(Provided information Opens)

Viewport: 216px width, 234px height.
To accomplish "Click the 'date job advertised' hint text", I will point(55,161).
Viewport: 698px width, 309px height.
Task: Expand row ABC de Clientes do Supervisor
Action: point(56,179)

(Provided information Closes)

> Task brief: Restate every entry above exactly as it stands.

> Solved problem:
Viewport: 216px width, 234px height.
To accomplish "Click the 'date job advertised' hint text", I will point(55,161).
Viewport: 698px width, 309px height.
Task: Expand row ABC de Clientes do Supervisor
Action: point(56,179)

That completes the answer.